GOAL OF THE EXERCISE: Please return each record exactly as it stands.
*-*-*
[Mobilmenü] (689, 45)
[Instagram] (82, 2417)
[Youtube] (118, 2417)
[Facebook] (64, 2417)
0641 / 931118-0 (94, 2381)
*-*-*
RESPONSE BELOW:
[Mobilmenü] (689, 45)
[Instagram] (82, 2417)
[Youtube] (118, 2417)
[Facebook] (64, 2417)
0641 / 931118-0 (94, 2381)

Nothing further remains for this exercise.